It was another day on the job.
Hisham and Sayed are two brothers who work as Soyas, car attendants in a garage building in Heliopolis. They are responsible for around one hundred cars. Only ten of those cars are parked in the building’s tiny garage. For the remaining cars, the soyas are responsible for finding parking spots along the same streets as well as keeping the cars in their charge clean every day.
In the past, Ali Mahmud Street was full of villas just like most of Cairo streets. But at the beginning of the nineties, villa owners converted their homes into housing plots. On average, Egyptian buildings have five floors. If each floor was to have two apartments, and each apartment had at least two cars, it would be impossible for the cars of the residents of a certain building to be parked around their building. That’s where people like Hisham and Sayed comes in.
Now Ali Mahmud Street has two lanes with a pavement in the middle. It’s always packed with parked cars on both sides of each lane, which now makes it a four line street with parked cars.
Sayed arrived to Ali Mahmud Street from his hometown, Al Mahala, a town in Al gharbyya governorate, north of Egypt before his brother. He used to work in a dye house where he got a severe allergy from the chemicals used that developed later to asthma.
“I was making good money,” Sayed said. “But I was losing my health.”
Unlike most of the people in his village, Sayed was not into farming. When he was invited by his cousin to work with him in a garage in Cairo, Sayed jumped at the chance and he left to Cairo in 2001.Two years later when Sayed’s cousin went into military service, so he asked his brother Hisham to come and work with him at the same garage.

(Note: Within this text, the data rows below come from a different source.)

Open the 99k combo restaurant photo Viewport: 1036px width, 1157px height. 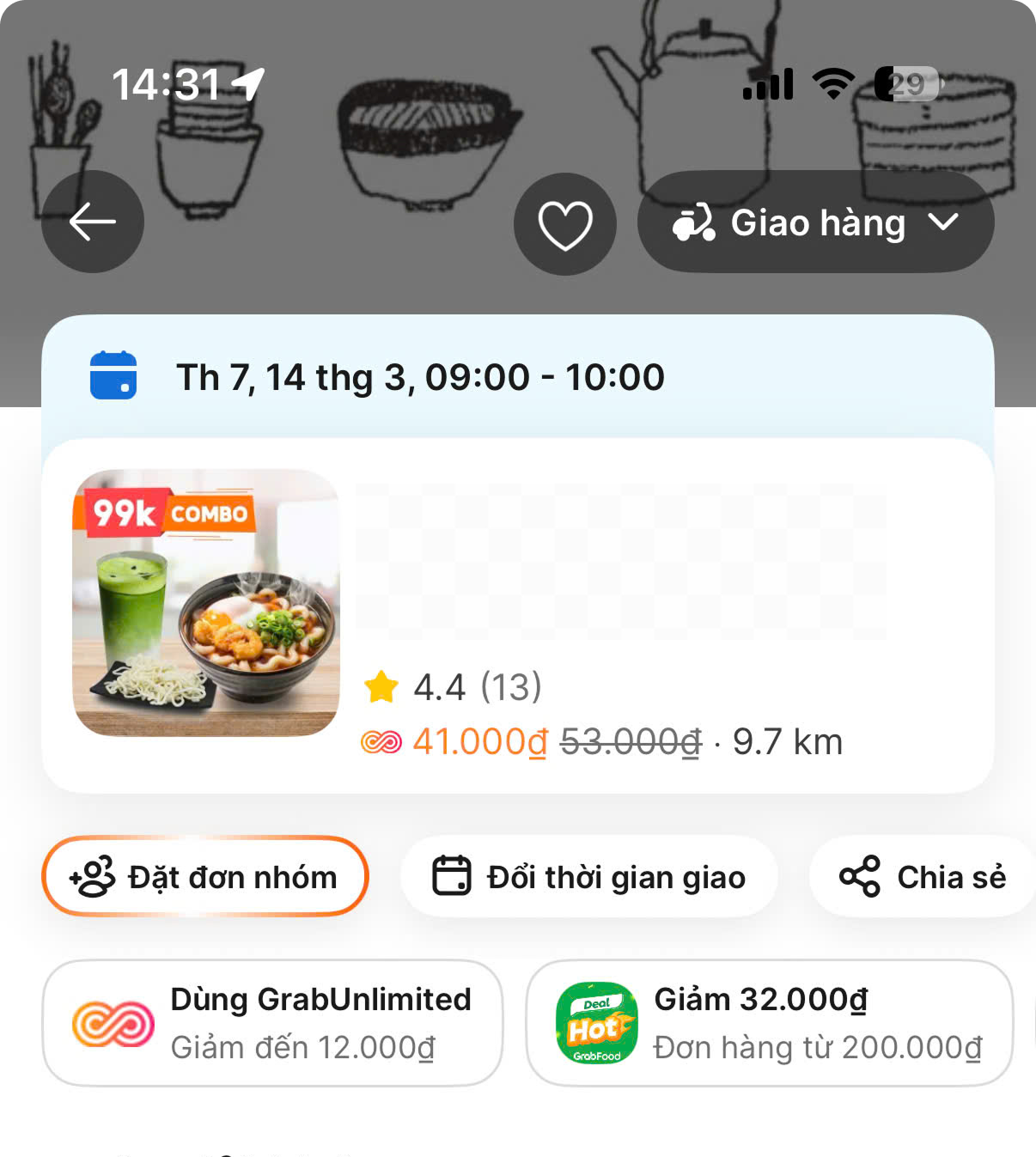point(206,603)
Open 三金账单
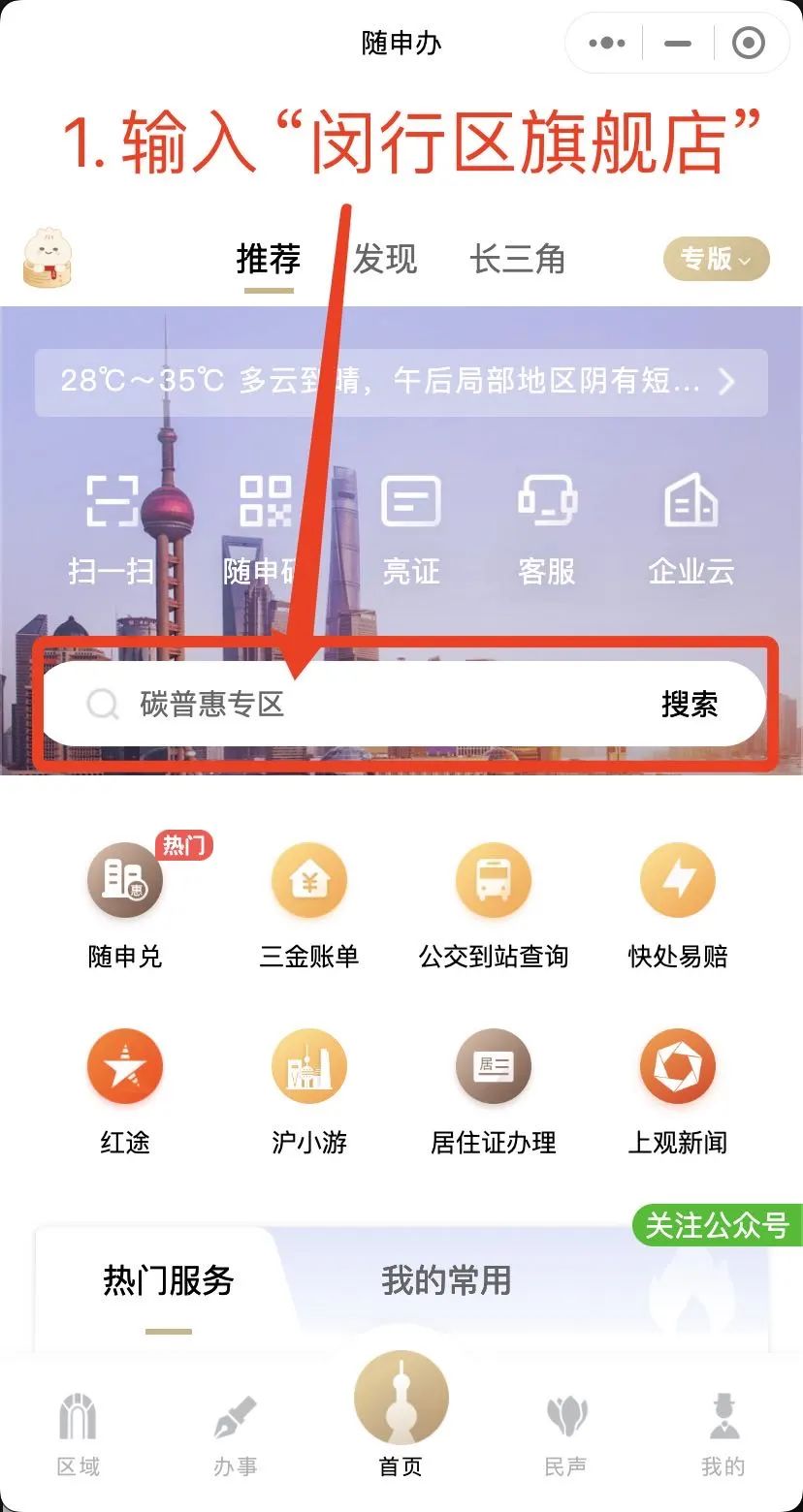803x1512 pixels. coord(309,901)
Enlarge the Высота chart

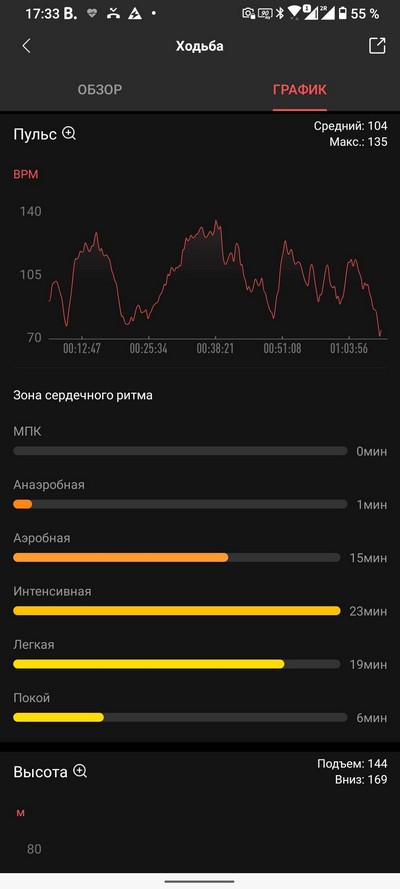coord(80,771)
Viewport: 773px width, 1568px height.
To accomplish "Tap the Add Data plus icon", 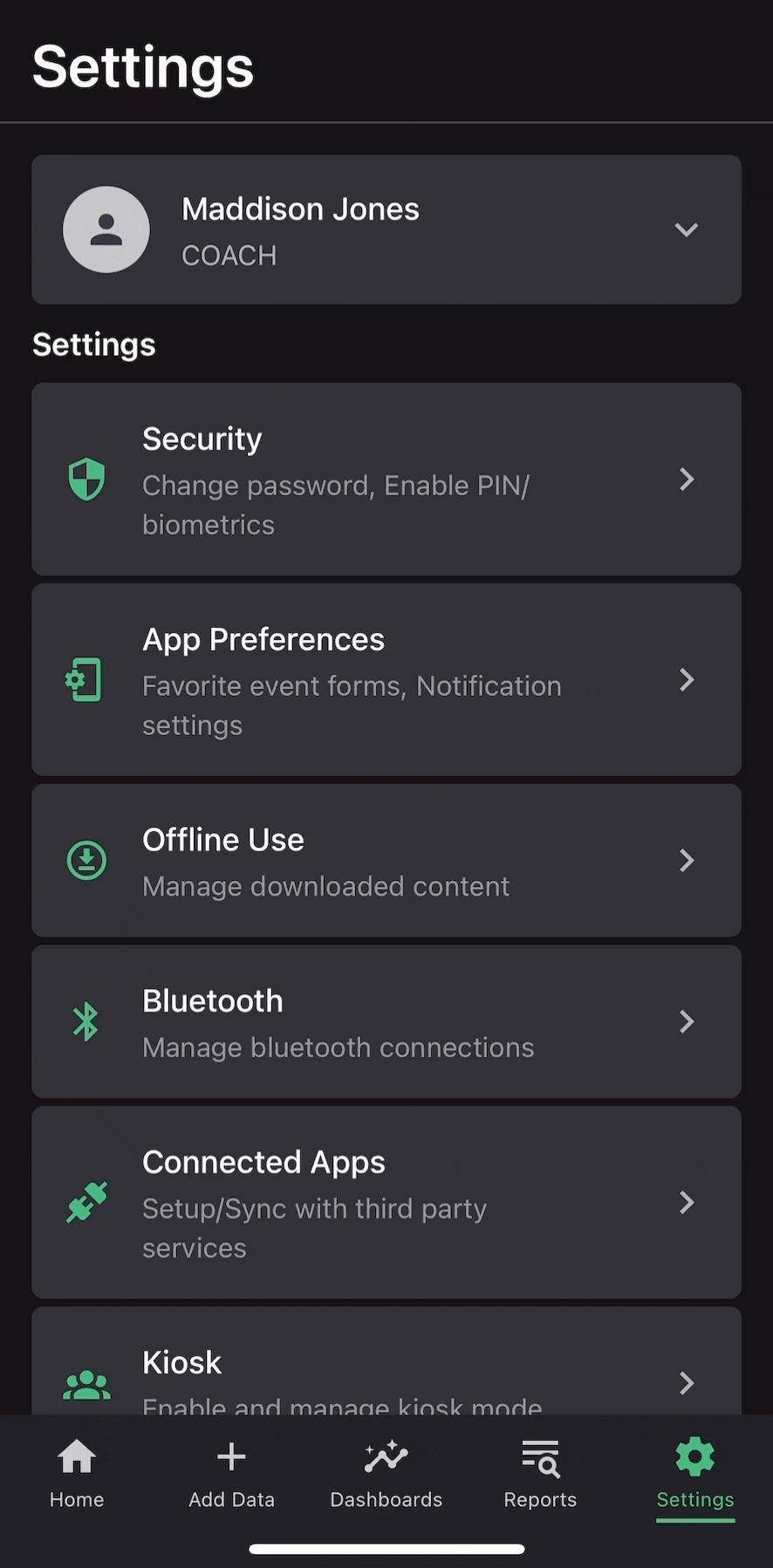I will (231, 1456).
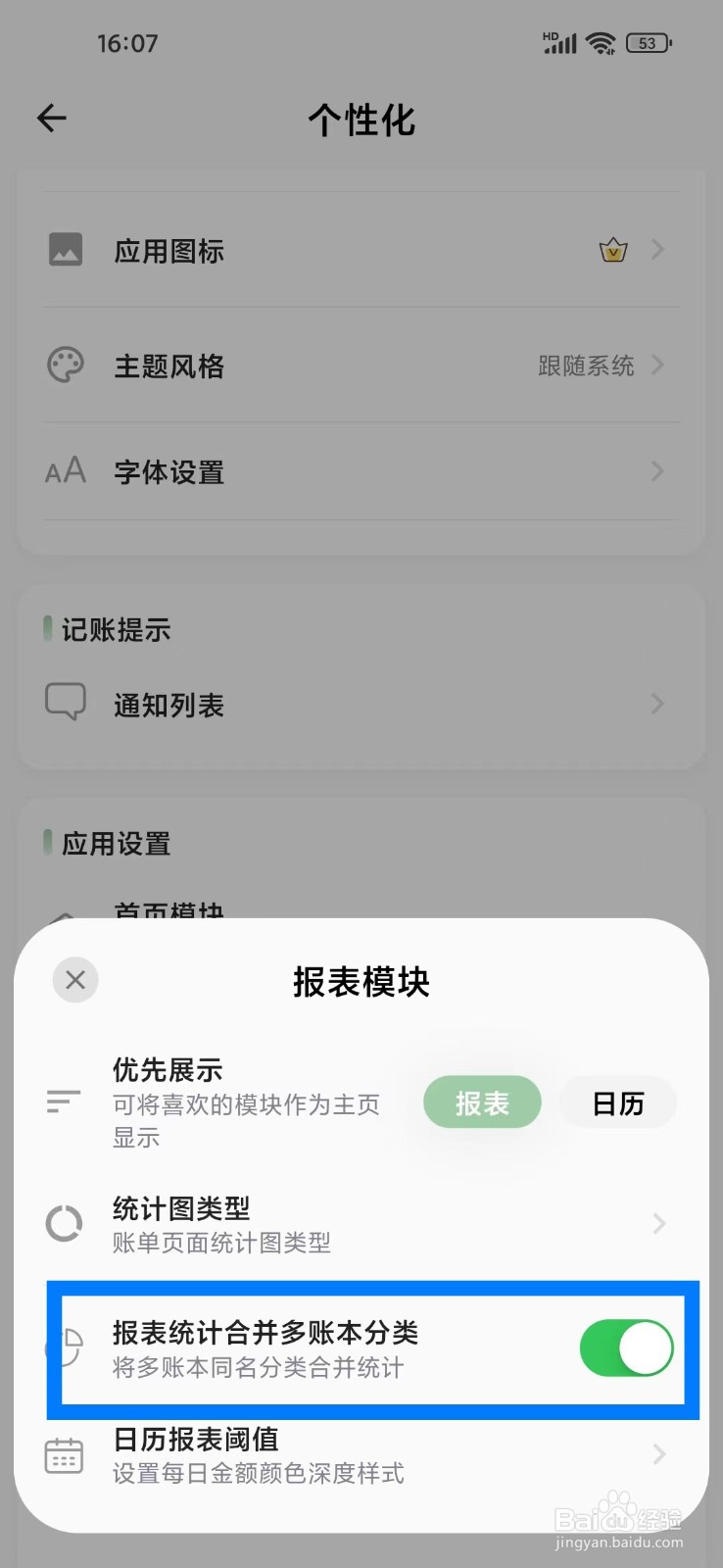This screenshot has height=1568, width=723.
Task: Select 报表 as preferred display module
Action: (482, 1102)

Both Hisham and Sayed come from a family that consists of four brothers and two sisters. Following family tradition, the eldest of boys goes to school while the rest work as farmers. Sayed as the eldest went to school for eight years and earned a diploma in handicraft, Hisham and his siblings, however, didn’t go to school at all. In Hisham national identification, the profession section says, labor.
“I cannot read or write but its ok its not necessary at my work as a Sayes.” Hisham said.
While unschooled in book learning, Hisham was knowledgeable when it came to cars. He worked as a mechanic to a car valet.
“It’s a tiring job,” Hisham admit. “But it’s worth the money paid.”
For the ten cars parked inside the garage, the owner of the garage, who hired Hisham and Sayed, takes hundred pounds a month for each car. Then, it’s the brothers’ job to have a deal with the car owner to pay them more than a hundred pounds a month. When a new client ask them how much he would pay if he hired them as his Sayes they just give him a number according to the car model.
“So not all car owners pay the same, the monthly payments ranges from 130 to 160 pounds per month, what is over hundred we take it” Saied said. “ I cannot take from a Fiat owner the same money the BMW owner will pay.”
As for the cars they park in the street, the car owners pay 40 pounds per month per car. Twenty pounds go to the garage owner and twenty goes to Hisham and Sayed.
“Although these cars park in the street, they first arrive to the garage entrance corridor and they stay there till we take them one by one and find places for them in the street,” Hisham and Sayed said.
Hisham and Sayed depends more on tips especially in occasions like the Eid and Ramadan. Their clients give them from 50 to one hundred pounds each as Eidya.
“After hard work and sleepless nights we feel rewarded, and we feel that our clients appreciate our work.”